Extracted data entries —
'''

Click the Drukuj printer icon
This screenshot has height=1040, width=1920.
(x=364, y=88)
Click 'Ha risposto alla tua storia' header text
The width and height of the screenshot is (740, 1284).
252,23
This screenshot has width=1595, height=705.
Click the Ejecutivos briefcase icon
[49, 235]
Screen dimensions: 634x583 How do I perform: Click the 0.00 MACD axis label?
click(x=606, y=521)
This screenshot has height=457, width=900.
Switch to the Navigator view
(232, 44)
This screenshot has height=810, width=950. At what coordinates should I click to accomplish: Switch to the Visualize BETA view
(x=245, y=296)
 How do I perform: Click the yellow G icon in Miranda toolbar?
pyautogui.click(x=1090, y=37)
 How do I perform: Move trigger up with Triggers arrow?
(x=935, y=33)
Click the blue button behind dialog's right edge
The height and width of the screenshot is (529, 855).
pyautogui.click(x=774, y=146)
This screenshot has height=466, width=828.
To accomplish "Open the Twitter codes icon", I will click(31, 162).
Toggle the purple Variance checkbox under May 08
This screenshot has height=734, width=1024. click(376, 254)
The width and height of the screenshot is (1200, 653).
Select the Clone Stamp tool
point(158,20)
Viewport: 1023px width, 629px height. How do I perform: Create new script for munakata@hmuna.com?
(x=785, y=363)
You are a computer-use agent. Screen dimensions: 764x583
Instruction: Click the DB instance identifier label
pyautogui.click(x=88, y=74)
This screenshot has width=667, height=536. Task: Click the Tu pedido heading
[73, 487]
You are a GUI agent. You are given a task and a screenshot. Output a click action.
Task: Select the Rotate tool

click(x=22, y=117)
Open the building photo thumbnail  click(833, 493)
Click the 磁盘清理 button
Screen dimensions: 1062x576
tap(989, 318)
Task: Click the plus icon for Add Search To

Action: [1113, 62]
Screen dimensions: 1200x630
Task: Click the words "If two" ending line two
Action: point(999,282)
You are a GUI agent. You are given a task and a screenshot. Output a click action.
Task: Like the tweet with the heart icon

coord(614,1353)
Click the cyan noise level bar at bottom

'''

What the task requires —
From the first line to the last, reproduce the data exactly.

Your solution —
Click the Drukuj printer icon
This screenshot has height=1040, width=1920.
(x=364, y=88)
Click 'Ha risposto alla tua storia' header text
The width and height of the screenshot is (740, 1284).
252,23
This screenshot has width=1595, height=705.
Click the Ejecutivos briefcase icon
[49, 235]
Screen dimensions: 634x583 How do I perform: Click the 0.00 MACD axis label?
click(x=606, y=521)
This screenshot has height=457, width=900.
Switch to the Navigator view
(232, 44)
This screenshot has height=810, width=950. At what coordinates should I click to accomplish: Switch to the Visualize BETA view
(x=245, y=296)
 How do I perform: Click the yellow G icon in Miranda toolbar?
pyautogui.click(x=1090, y=37)
 How do I perform: Move trigger up with Triggers arrow?
(x=935, y=33)
Click the blue button behind dialog's right edge
The height and width of the screenshot is (529, 855).
pyautogui.click(x=774, y=146)
This screenshot has height=466, width=828.
To accomplish "Open the Twitter codes icon", I will click(31, 162).
Toggle the purple Variance checkbox under May 08
This screenshot has height=734, width=1024. click(376, 254)
The width and height of the screenshot is (1200, 653).
Select the Clone Stamp tool
point(158,20)
Viewport: 1023px width, 629px height. How do I perform: Create new script for munakata@hmuna.com?
(x=785, y=363)
You are a computer-use agent. Screen dimensions: 764x583
Instruction: Click the DB instance identifier label
pyautogui.click(x=88, y=74)
This screenshot has width=667, height=536. Task: Click the Tu pedido heading
[73, 487]
You are a GUI agent. You are given a task and a screenshot. Output a click action.
Task: Select the Rotate tool

click(x=22, y=117)
Open the building photo thumbnail  click(833, 493)
Click the 磁盘清理 button
Screen dimensions: 1062x576
tap(989, 318)
Task: Click the plus icon for Add Search To

Action: [1113, 62]
Screen dimensions: 1200x630
Task: Click the words "If two" ending line two
Action: point(999,282)
You are a GUI agent. You are given a task and a screenshot. Output a click action.
Task: Like the tweet with the heart icon

coord(614,1353)
Click the cyan noise level bar at bottom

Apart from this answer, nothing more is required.